(Word and element locating items)

.....

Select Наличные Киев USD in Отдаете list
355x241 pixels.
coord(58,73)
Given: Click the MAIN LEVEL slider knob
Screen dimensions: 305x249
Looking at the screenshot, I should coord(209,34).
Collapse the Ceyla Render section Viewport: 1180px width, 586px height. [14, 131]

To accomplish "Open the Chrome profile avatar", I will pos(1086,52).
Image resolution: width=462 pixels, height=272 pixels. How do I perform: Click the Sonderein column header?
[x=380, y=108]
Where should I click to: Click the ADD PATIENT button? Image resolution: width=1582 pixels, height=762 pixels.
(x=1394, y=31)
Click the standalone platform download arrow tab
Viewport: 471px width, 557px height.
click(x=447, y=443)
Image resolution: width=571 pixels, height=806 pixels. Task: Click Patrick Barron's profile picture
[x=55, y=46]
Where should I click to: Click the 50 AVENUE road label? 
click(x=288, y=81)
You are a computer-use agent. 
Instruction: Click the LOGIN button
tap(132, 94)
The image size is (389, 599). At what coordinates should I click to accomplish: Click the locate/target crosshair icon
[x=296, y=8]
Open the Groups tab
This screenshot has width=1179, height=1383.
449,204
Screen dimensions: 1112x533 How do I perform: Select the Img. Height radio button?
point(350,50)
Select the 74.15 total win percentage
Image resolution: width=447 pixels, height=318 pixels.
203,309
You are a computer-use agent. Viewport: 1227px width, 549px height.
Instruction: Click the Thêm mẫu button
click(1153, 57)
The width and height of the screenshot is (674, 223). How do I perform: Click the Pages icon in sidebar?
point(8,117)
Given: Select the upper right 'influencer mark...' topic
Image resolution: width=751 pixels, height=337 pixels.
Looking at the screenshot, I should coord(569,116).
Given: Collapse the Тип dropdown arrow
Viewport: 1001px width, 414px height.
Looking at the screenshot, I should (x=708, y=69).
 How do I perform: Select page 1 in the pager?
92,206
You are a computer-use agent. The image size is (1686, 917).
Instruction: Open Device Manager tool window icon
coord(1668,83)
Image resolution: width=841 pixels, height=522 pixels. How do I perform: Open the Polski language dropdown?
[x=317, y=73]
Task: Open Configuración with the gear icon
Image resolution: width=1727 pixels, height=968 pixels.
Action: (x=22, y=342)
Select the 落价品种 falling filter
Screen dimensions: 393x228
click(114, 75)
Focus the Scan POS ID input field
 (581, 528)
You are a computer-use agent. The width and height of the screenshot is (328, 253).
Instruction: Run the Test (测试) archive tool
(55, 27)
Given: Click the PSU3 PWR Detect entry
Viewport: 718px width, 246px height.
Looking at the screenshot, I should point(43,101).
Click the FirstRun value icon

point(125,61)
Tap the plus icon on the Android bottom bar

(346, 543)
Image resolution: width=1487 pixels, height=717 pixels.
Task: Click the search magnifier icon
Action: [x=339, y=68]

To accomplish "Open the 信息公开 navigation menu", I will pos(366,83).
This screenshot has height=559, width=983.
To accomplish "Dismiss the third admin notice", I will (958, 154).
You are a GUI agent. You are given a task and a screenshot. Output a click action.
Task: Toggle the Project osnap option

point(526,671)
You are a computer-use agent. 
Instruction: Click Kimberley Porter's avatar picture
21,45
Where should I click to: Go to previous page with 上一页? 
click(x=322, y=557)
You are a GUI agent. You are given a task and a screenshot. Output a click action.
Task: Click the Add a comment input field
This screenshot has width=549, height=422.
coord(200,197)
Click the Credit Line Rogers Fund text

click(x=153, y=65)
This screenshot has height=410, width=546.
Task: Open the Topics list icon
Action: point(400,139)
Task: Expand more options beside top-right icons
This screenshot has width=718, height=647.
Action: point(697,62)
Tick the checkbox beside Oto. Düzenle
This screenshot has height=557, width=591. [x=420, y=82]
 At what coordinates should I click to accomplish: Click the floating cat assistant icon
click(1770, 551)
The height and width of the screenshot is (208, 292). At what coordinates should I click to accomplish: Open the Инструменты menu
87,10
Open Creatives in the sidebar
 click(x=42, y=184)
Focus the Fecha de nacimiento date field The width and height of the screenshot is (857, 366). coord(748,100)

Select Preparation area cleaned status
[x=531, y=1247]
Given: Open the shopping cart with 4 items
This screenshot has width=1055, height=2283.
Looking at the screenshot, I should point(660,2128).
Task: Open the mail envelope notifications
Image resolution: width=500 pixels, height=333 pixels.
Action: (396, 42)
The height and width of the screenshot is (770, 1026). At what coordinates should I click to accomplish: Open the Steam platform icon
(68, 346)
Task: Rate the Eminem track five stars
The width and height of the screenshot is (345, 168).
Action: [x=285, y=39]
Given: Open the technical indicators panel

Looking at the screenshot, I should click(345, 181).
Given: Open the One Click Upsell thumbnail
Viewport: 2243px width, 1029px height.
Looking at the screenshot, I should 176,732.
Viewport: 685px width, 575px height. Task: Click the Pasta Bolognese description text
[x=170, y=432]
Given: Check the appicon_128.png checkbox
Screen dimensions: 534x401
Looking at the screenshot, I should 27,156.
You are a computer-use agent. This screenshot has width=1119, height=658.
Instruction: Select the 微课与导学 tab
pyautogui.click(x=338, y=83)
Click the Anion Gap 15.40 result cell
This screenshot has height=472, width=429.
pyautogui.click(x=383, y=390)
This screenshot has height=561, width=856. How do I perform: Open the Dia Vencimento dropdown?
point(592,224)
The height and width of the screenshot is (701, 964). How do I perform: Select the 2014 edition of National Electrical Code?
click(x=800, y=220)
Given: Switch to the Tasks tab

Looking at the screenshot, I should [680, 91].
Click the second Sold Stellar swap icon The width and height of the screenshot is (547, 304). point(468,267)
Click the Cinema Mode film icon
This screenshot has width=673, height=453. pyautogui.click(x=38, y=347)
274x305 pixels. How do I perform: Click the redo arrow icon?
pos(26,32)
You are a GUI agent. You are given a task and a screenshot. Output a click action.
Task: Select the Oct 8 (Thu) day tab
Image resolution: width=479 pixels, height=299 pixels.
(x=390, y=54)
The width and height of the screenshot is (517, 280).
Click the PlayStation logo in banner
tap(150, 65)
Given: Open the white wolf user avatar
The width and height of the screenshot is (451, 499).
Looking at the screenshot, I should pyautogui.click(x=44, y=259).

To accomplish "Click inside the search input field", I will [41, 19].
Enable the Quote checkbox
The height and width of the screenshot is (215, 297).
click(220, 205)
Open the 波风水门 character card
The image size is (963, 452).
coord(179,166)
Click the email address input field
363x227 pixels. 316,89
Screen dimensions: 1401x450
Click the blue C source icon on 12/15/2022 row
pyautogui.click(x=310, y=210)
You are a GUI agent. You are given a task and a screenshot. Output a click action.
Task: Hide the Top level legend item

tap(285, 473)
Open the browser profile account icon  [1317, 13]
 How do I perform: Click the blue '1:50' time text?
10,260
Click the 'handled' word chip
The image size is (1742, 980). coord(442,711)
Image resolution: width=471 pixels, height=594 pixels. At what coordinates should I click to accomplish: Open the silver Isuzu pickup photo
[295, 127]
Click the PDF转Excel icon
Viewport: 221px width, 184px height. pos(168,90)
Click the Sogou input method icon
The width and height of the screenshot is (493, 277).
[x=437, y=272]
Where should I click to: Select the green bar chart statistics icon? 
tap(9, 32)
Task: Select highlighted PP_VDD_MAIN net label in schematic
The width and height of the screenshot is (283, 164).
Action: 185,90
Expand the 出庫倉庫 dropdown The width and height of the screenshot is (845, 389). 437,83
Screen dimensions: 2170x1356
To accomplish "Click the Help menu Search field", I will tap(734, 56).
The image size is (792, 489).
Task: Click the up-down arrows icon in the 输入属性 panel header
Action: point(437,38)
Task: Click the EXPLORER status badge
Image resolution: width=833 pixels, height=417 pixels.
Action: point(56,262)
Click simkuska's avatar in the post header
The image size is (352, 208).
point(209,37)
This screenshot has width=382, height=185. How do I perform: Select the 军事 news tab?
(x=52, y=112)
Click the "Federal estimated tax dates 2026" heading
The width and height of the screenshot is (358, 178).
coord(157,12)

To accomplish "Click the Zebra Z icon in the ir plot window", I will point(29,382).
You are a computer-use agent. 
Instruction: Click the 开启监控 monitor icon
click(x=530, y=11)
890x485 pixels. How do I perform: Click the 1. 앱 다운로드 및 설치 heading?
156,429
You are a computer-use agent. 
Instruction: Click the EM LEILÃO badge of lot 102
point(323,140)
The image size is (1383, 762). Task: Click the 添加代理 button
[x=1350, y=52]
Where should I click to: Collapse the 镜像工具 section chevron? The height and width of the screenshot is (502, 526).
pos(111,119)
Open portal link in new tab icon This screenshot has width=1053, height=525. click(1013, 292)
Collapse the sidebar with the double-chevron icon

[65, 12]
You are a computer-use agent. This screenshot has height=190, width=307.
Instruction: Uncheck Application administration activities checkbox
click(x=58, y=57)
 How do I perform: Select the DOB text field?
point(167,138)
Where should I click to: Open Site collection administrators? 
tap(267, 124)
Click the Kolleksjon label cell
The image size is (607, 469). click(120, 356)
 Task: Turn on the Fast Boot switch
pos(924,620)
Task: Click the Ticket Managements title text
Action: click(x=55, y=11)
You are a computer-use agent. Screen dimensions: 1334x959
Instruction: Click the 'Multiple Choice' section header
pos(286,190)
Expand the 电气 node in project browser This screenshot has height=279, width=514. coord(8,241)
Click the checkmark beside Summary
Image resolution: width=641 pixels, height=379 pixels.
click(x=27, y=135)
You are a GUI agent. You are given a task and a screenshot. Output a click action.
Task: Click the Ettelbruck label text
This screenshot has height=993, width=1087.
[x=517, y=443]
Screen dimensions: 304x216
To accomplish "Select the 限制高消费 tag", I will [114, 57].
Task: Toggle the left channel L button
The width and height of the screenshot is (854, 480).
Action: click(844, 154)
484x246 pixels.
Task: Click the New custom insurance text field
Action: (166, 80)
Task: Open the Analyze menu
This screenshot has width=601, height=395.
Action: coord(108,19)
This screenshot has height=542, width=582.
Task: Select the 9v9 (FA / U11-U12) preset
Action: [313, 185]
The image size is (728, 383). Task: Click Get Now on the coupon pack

.....

## Aim of the task
Reproduce the items above word for word, beginning with the first line and continuing through the line that contains "point(350,50)".

## Response
Select Наличные Киев USD in Отдаете list
355x241 pixels.
coord(58,73)
Given: Click the MAIN LEVEL slider knob
Screen dimensions: 305x249
Looking at the screenshot, I should coord(209,34).
Collapse the Ceyla Render section Viewport: 1180px width, 586px height. [14, 131]

To accomplish "Open the Chrome profile avatar", I will pos(1086,52).
Image resolution: width=462 pixels, height=272 pixels. How do I perform: Click the Sonderein column header?
[x=380, y=108]
Where should I click to: Click the ADD PATIENT button? Image resolution: width=1582 pixels, height=762 pixels.
(x=1394, y=31)
Click the standalone platform download arrow tab
Viewport: 471px width, 557px height.
click(x=447, y=443)
Image resolution: width=571 pixels, height=806 pixels. Task: Click Patrick Barron's profile picture
[x=55, y=46]
Where should I click to: Click the 50 AVENUE road label? 
click(x=288, y=81)
You are a computer-use agent. 
Instruction: Click the LOGIN button
tap(132, 94)
The image size is (389, 599). At what coordinates should I click to accomplish: Click the locate/target crosshair icon
[x=296, y=8]
Open the Groups tab
This screenshot has width=1179, height=1383.
449,204
Screen dimensions: 1112x533 How do I perform: Select the Img. Height radio button?
point(350,50)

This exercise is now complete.